Extended Data Fig. 5. Hepatocytes and cholangiocytes are strongly affected by disease progression.

a) GSEA analysis of hepatocytes across disease stages. Examples of significantly enriched terms are shown for each disease stage. Benjamini-Hochberg corrected values shown. b) Statistical analysis corresponding to Fig. 3b. Expression-based correlations for pericentral and periportal genes, compared within groups (pericentral vs pericentral and periportal vs periportal) or between groups (pericentral vs periportal) across disease stages. P-values corresponding to comparisons of distributions for within-group and between-group correlations are indicated.
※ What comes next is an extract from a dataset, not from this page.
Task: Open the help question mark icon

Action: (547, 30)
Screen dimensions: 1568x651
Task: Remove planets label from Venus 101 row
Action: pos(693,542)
Statistical significance was calculated using two-sided Welch’s t-test. Per disease stage n = 66 pairwise correlations between unique pairs of genes were compared (Pericentral_Pericentral: 15, Pericentral_Periportal: 36, Periportal_Periportal: 15). Mid-point, minimum and maximum of the boxplot summary correspond to the median, first and third quartiles. The extent of the whiskers correspond to the largest/smallest value no further than 1.5*IQR from the inter-quartile range. Points beyond this range are defined as outliers and are plotted individually. c) FLASH imaging of cleared healthy and end-stage liver tissue, with staining for pan-hepatocyte marker GSTA1 and pericentral hepatocyte marker GLUL. In healthy the high magnification (yellow box and right panel) highlights a region of the central vein with a view displayed through the lumen of the vessel. In end-stage the high magnification examines one side of a hepatocyte nodule. See also supplementary videos 1 and 2. Scale bars = 400 um low magnifications and 200 um high magnifications (right panels). d) FLASH imaging of highlighting ductal endings in healthy and end stage samples. Yellow arrows indicate single cell endings in healthy and bulkier endings in end stage samples. Scale bars = 50 um. n = 3 healthy and 3 end stage patient tissue samples (c-d).